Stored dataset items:
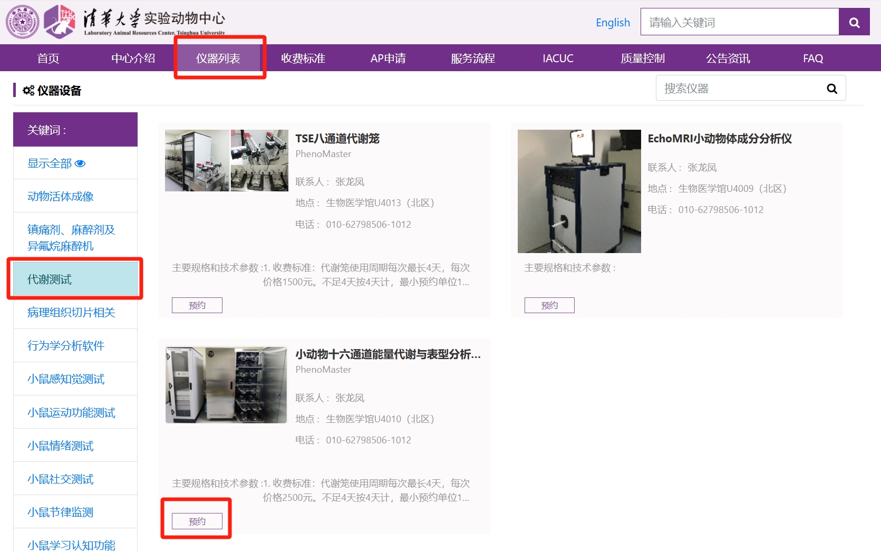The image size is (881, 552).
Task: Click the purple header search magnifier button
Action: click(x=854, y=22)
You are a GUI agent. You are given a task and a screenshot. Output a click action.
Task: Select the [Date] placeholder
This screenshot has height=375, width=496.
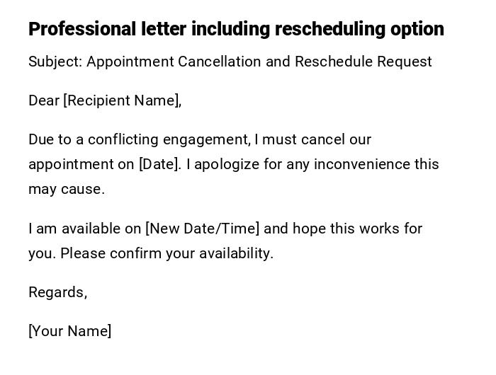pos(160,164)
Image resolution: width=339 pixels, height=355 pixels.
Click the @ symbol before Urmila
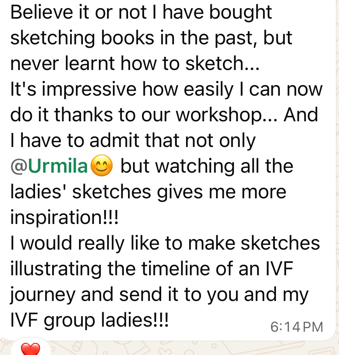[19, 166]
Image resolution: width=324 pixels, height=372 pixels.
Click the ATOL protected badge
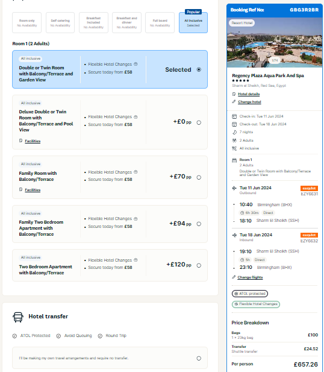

▶ **What needs to be done**
The required answer is the lines from the one that contains "You are a GUI" through the last line of the records, restated word for word, with every picture dropped.

▶ **Task output**
You are a GUI agent. You are given a task and a screenshot. Output a click action.
Task: Select the [Date] placeholder
This screenshot has height=375, width=496.
pos(160,164)
Image resolution: width=339 pixels, height=355 pixels.
Click the @ symbol before Urmila
[19, 166]
Image resolution: width=324 pixels, height=372 pixels.
Click the ATOL protected badge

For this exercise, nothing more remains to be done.